TASK DIRECTIONS: Continue the blog comment thread below about patent eligibility and its coverage in the popular press, starting right after its last sentence.

SUPPLIED TEXT:

  6. TFCFM June 18, 2019 9:27 am

    The bad news: It’s a little much to expect the popular press to grasp and accurately explain some of the finer nuances of patentability and eligibility.

    The good news: It really doesn’t matter what the popular press says. The public relations staff of well-meaning legislators can dumb-down whatever their boss does every bit as much as the popular press does.

  7. Anon June 18, 2019 10:34 am

    Game OVER,

    PLEASE stop being a “just don’t bother” mouthpiece of the Efficient Infringers.

    You are directly spreading their desired message.

    You may well choose to feel that way, or any way that you want to feel. But be aware that you basically spit in the face of all those who choose otherwise and choose to attempt to reclaim a strong patent system.

    I do have to ask though with your instant negativity – did you bother at all to listen to the Tillis hearings, or did you already just quit?

    B @ 3,

    Let’s not forget the rest of the story as to that “Flash of Genius” (nor let’s not forget that diligence must be maintained).

    LiN @ 4,

    The truth of the matter is that your little voice may not matter, but it surely WILL NOT matter if you do not try. You never hit home runs on pitches that you do not swing at.

    The mechanics are many and varied. Some will BE public (Paul Morinville still deserves thanks even as he shares that others ALSO deserve thanks). Some will be by way of blogs (and providing counterpoints to the rampant propaganda being foisted on the public). Some will be direct contact with elected representatives. Some will be ALL or a part combination of these and others.

    As to “what to say,”” say what you mean, what you observe, and why you want to speak up. Such will be more effective than any canned script (see how inane a canned script can be with the Efficient InFringers Front “write-in campaign at the USPTO public comment collection to the January 2019 eligibility protocol effort.

SUPPLIED RECORDS:
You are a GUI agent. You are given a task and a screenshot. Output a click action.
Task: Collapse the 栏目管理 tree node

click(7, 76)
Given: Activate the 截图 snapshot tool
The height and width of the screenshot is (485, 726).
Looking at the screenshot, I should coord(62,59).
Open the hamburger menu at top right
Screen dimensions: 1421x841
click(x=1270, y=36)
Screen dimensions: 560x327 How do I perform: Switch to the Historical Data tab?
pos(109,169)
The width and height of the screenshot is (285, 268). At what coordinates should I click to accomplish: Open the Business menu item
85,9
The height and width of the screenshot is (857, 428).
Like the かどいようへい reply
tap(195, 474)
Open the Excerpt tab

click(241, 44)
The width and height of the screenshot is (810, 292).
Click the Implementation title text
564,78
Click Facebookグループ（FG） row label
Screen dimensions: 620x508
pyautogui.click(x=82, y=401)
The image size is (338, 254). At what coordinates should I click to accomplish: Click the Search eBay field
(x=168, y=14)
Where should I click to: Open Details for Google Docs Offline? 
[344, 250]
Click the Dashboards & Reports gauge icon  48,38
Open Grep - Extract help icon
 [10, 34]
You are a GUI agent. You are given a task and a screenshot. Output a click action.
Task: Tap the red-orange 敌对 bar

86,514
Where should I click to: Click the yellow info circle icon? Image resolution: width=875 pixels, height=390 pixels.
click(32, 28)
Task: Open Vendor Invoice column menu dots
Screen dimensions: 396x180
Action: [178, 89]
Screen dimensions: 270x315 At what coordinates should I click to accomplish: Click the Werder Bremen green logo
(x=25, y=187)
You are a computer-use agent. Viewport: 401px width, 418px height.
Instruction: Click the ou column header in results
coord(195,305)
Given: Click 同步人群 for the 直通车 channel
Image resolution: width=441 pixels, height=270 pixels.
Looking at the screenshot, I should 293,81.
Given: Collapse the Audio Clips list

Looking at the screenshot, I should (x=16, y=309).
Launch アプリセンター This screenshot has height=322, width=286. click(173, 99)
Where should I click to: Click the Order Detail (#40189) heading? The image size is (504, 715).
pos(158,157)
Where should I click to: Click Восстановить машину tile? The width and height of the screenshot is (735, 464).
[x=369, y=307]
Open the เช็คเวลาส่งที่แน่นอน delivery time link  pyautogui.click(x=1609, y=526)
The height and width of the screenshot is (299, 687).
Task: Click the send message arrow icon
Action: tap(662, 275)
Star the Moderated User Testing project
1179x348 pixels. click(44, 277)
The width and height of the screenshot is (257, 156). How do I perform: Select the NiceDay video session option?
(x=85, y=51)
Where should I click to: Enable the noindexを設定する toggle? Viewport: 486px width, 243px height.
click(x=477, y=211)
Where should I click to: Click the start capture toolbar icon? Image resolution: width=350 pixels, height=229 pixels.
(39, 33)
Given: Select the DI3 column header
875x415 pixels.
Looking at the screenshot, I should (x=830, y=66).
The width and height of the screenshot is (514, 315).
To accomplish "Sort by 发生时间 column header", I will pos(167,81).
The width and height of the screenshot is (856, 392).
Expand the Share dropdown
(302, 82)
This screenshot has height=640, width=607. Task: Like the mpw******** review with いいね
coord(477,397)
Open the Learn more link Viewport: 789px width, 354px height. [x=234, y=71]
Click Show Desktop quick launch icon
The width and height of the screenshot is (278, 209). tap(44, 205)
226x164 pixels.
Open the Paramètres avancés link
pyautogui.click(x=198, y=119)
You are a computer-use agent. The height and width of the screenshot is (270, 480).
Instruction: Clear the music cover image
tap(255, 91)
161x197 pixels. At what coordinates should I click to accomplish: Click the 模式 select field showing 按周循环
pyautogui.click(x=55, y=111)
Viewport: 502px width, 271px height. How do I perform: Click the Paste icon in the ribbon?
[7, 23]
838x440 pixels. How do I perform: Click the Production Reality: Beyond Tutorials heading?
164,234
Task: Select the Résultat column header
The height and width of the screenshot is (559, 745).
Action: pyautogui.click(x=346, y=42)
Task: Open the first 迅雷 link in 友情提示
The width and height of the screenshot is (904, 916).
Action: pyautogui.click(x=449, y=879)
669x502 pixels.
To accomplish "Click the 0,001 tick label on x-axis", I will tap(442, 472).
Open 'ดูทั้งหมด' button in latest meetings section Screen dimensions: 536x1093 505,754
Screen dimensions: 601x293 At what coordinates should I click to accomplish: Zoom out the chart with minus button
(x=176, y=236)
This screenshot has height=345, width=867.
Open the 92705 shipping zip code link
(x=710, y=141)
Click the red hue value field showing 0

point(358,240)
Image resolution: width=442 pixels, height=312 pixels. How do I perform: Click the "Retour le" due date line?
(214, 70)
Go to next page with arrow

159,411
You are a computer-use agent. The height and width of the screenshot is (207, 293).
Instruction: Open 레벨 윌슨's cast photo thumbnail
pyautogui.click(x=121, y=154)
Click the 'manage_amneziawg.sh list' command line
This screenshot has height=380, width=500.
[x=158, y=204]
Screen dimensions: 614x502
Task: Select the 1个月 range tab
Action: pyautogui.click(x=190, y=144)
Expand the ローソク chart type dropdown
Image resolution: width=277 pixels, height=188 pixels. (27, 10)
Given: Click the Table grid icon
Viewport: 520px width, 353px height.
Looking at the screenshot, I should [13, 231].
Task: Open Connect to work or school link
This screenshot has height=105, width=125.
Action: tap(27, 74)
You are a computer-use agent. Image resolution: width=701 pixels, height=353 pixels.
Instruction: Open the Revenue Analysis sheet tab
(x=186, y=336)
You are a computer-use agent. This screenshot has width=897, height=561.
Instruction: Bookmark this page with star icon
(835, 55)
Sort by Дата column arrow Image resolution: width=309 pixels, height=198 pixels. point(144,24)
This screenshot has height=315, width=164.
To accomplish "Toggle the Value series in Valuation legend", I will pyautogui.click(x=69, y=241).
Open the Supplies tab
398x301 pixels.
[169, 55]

WRITTEN RESPONSE:
    You can “practice here” with your own personal elevator speech.

  8. Anon June 18, 2019 11:19 am

    Night Writer @ 5,

    Respectfully, Bite me.

    Please refrain from the mindless ad hominem route when you have refused to actually address the multi-prong rebuttal put to you on its merits.

  9. B June 18, 2019 12:50 pm

    @ Anon “Let’s not forget the rest of the story as to that “Flash of Genius” (nor let’s not forget that diligence must be maintained)”

    I’m unsure as to “the rest of the story,” unless you’re referring to the excise of such nonsense via the 1952 Patent Act. Hence my statement re: Graham v. Deere where the SCOTUS declared removing “invention” from patent validity under 103 was constitutional.

    @ Night Writer “That is that any person that understands Constitutional law will recognize that the holding in Alice was that the claims were unconstitutionally granted”

    Yes and no. I don’t think the SCOTUS actually thought through the Constitutional aspects of Alice Corp., but the view of Cuno is necessary to justify these moronic exceptions.

    FWIW, I intend to send the SCOTUS a question on rehearing as to the issue, but since when has the SCOTUS ever admitted to a mistake?

    Wasted effort likely, but it will give me a talking point to Congress.

  10. Anon June 18, 2019 4:31 pm

    but since when has the SCOTUS ever admitted to a mistake?

    I see the definite difficulty there B. May I recommend a review of the Kavanaugh Scissors that I have written about on this blog?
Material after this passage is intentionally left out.